- **WRITTEN TASK**: Turn the lines below into a numbered list, beginning with the line that contains "Open fit page options dropdown arrow" and running through the final line, with both ends included and any blank lines dropped. Leave the pictures out of your answer.

┄┄┄┄┄┄

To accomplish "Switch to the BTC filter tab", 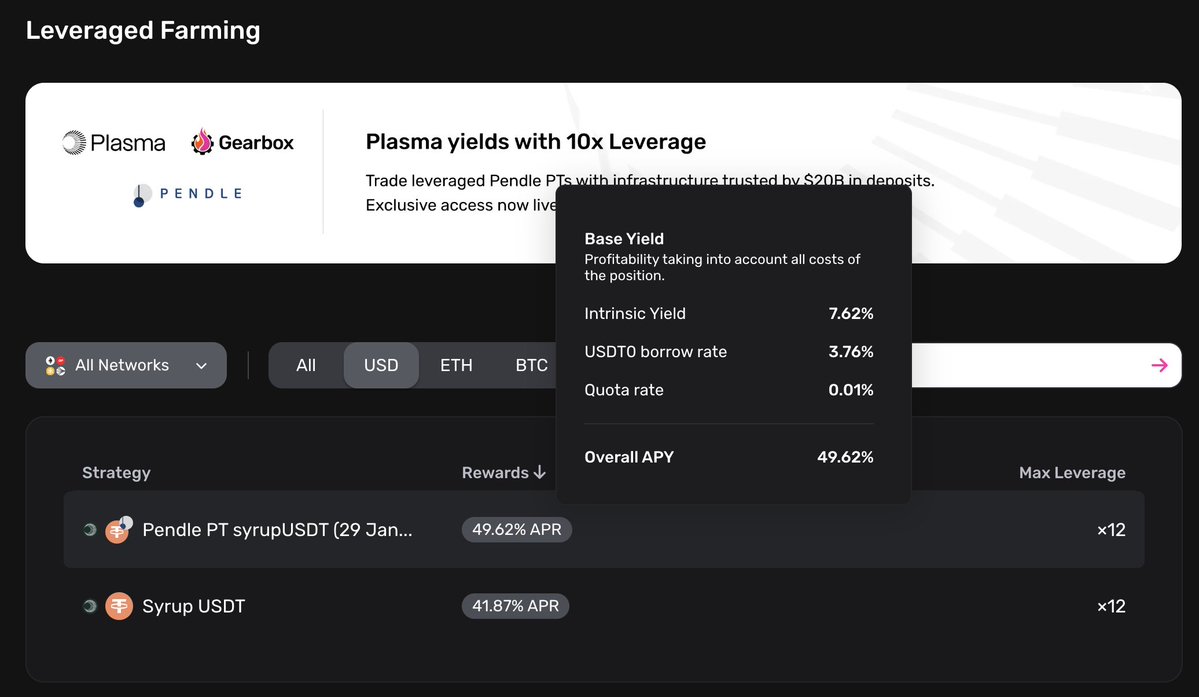I will click(531, 366).
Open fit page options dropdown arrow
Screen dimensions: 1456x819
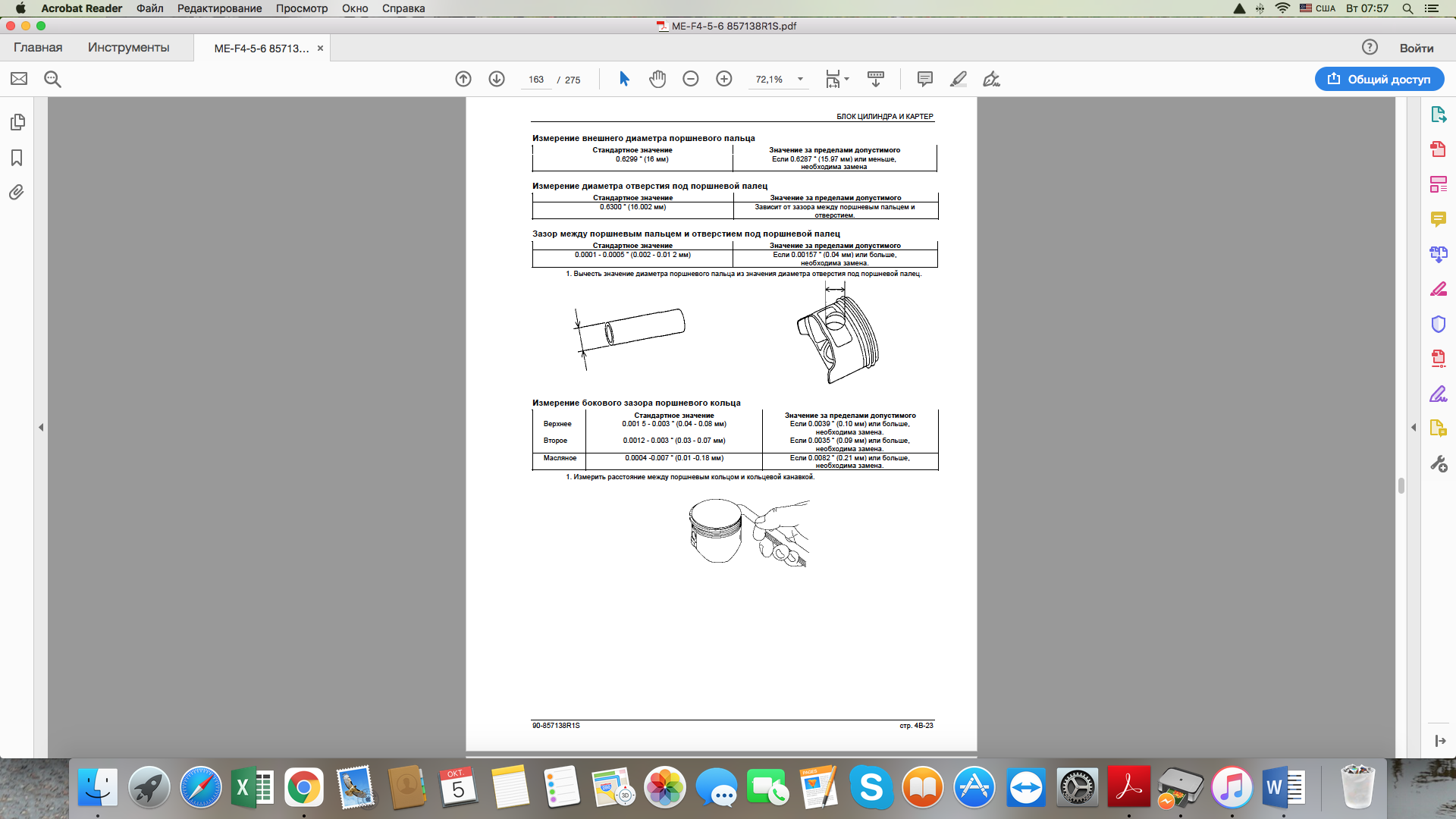click(x=847, y=79)
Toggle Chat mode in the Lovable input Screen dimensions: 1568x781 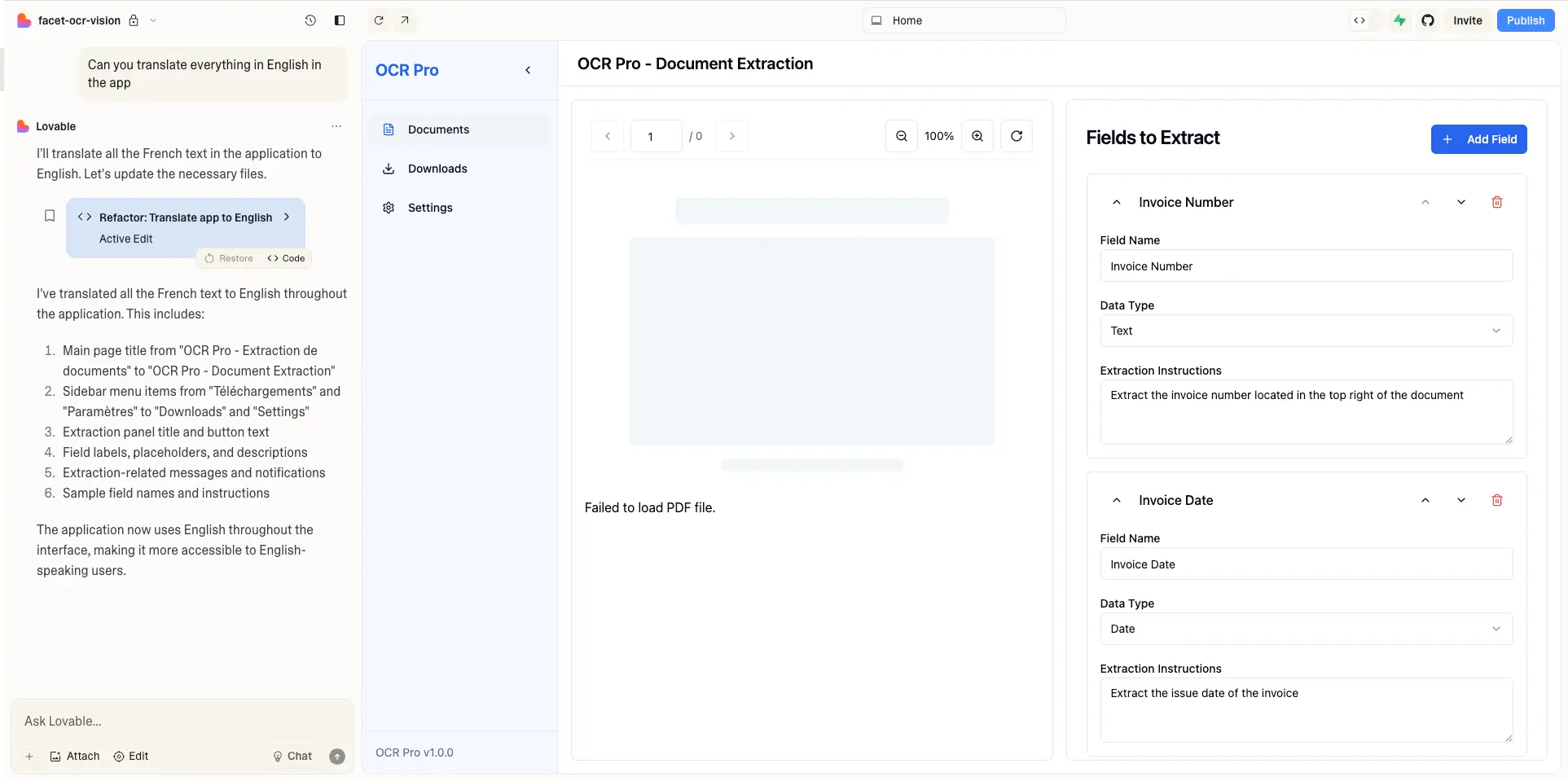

┄┄┄┄┄┄

- **WORKED ANSWER**:
1. Open fit page options dropdown arrow
2. Screen dimensions: 1456x819
3. click(x=847, y=79)
4. Toggle Chat mode in the Lovable input Screen dimensions: 1568x781 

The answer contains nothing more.